Driving home today it struck me as clear as anything in my life how lucky I was. Lucky because I get to work in an industry like solar, that is as all American as it comes. Solar appeals to the very roots of being an American. Independence, freedom, and the ability to control your own destiny.
Lucky because I spend most of my work week on the phone answering questions about home solar kits helping homeowners and off-grid independent folks make the solar leap. When I am not working in Technical services on the phone, I cannot wait to put my hands on a home solar emergency generator other grid tied or off-grid solar kit heading out the door.
You see part of my job also involves verifying a customers solar kit works as advertised, and that the order goes smoothly. Each day I cannot wait to put my hands on the off-grid solar kit and connect the solar panels to the emergency solar generator or other kit and watch it work. Many folks look at solar and understandably see it as a mystery. Once you have a chance to walk folks through some of the basics, it becomes much clearer.
Solar panels that come from established manufactures have a name plate rating on the back of the panels that references STC wattage. STC stands for “Standard Test Conditions”. This is a phrase that is thrown around a lot by home solar sales people and solar sites. I suppose there needs to be some standard measurement of comparing the performance of one solar panel to another, but the STC comparison is almost misleading.
Misleading because the panel STC rating has little to do with real world performance. Case in point, I set up a emergency solar kit heading out the door yesterday to verify it worked. It was around 11:00 AM and the panels were set at about a 45 degree angle. I did not measure the true Azimuth, but the solar panels were facing about 180 degrees. I then measured the output of the two 180 watt Trina solar panels. The two solar panels were producing about 210 watts of electricity. You might first think the panels were defective, no they actually were working just about as expected.
Here is the scoop: STC Rating Vs PTC; STC in an acronym for “Standard Test Conditions”. All solar panels are rated in Watts. The watt rating is how much power (amps times volts) the panel will produce in full sunlight at 25 degrees C (77F). This is the industry standard (STC) for all solar panel ratings. Solar panel manufactures have long used this test standard which is 1,000 watts per square meter solar irradiance, 1.5 Air Mass and a 25 degrees C. cell temperature.
PTC is an acronym for “PV-USA”. The PV-USA test conditions was developed at the PV USA test site at the University of Davis, California for standards established by the California Energy Commission that are considered closer to real world conditions (Real World Vs STC factory test conditions). The PTC rating test is 1,000 watts per square meter solar irradiance, 1.5 Air Mass, and 20 degrees C. ambient temperature at 10 meters above ground level and wind speed of 1 meter per second. In California, solar PV panels must be tested and rated independently at the PV USA test facility at the University of Davis (CA) to be considered for rebates.
The ambient temperature rating (PTC) is generally considered a better real world standard than factory conditions because silicon solar cells average about 20 degrees C. above ambient temperature in the real world, cell voltage drops as temperature increases. A module’s power output in real life conditions is lower than the power measured at the panel manufacturing factory where cell temperature is maintained at a controlled 77 degrees F. (25 C).
STC Vs PTC Cell voltage drops about 0.08 volts per degree C. in environments which exceed 25 degrees C. That means an STC rating of 17 volts can actually become a PTC (PV-USA) rating of 15 or 16 volts. Using Ohm’s Law, volts times amps is equal to watts which equals power, so a reduced voltage, means reduced watts.

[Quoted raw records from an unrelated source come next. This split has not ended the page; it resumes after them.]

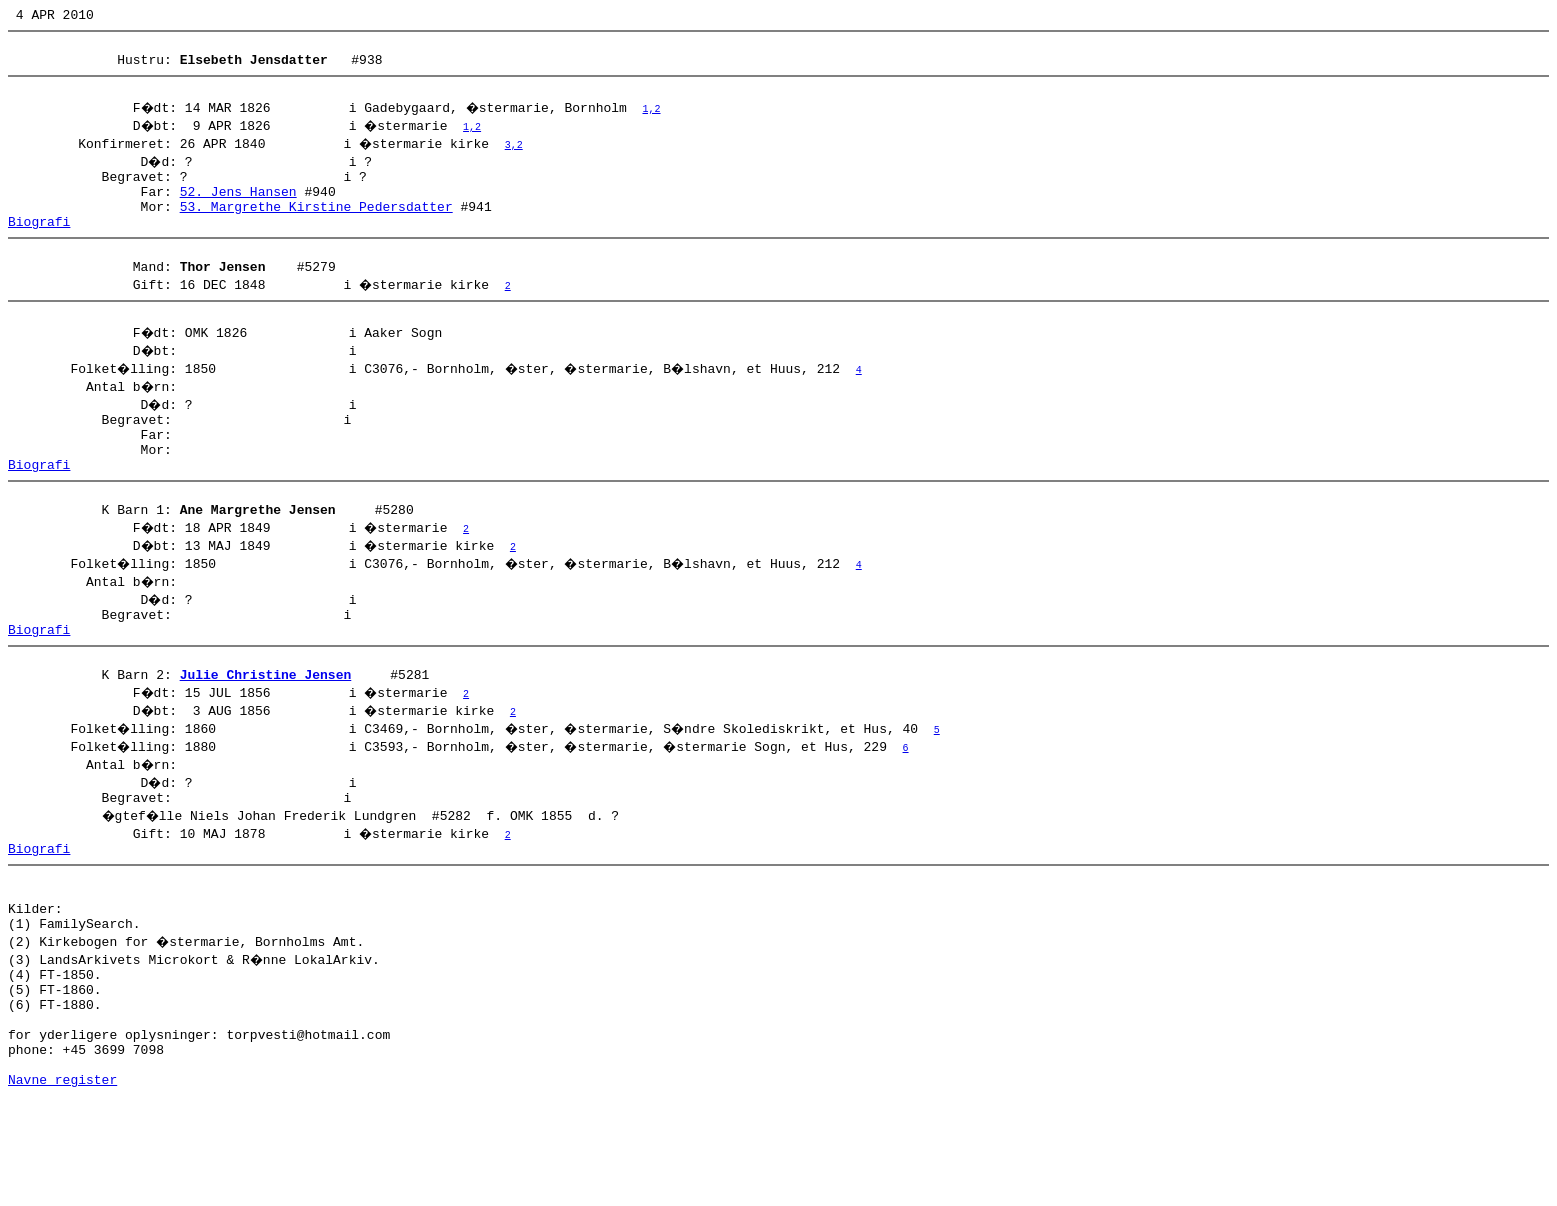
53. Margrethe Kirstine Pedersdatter (316, 227)
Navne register (62, 1184)
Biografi (39, 245)
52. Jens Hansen (238, 209)
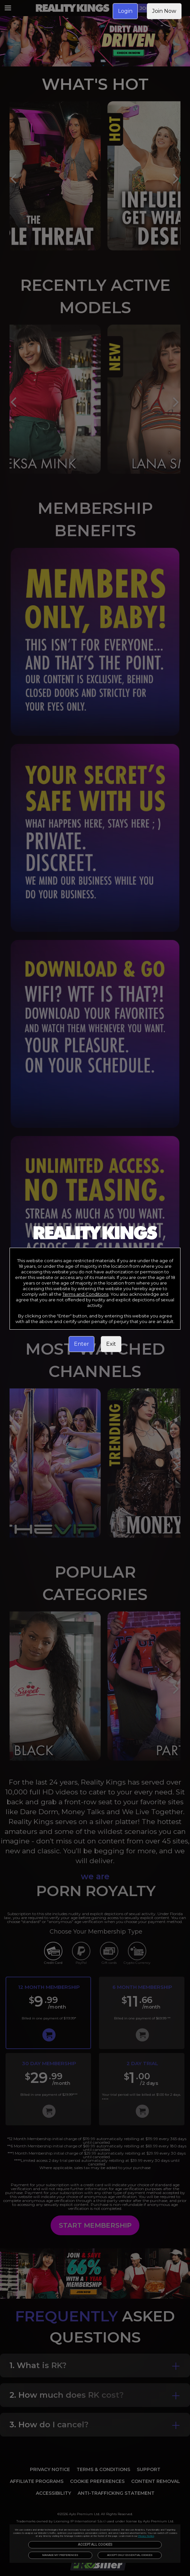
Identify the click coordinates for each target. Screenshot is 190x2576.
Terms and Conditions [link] (85, 1294)
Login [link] (125, 11)
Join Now (164, 11)
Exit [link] (111, 1344)
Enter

CEC is an acronym for the California Energy Commission. About 10 years ago the California Energy Commission drove the development of closer to real world standards that would be more appropriate when considering rebate programs. It is common these days to see both STC and PTC power ratings measured in watts on most commonly accepted solar panels. The California Energy Commission also maintains a list of approved solar panels on its website for public viewing. In order for a rebate to qualify in California, applications for rebates must include the PTC standard rating not STC since PTC represents closer to real world conditions.
Neither PTC nor STC account for all “real-world” losses. Actual solar products will produce lower outputs due to soiling, shading, module mismatch, wire losses, inverter and transformer losses, shortfalls in actual nameplate ratings, panel degradation over time, and high-temperature losses for arrays mounted close to or integrated within a roofline. These loss factors can vary by season, geographic location, mounting technique, azimuth, and array tilt.
My concern is, when we sell a home emergency solar, grid tied, or off-grid kit, does the homeowner really expect a 180 watt STC rated solar panel to produce 180 watts? The answer is, not if I have done my job right.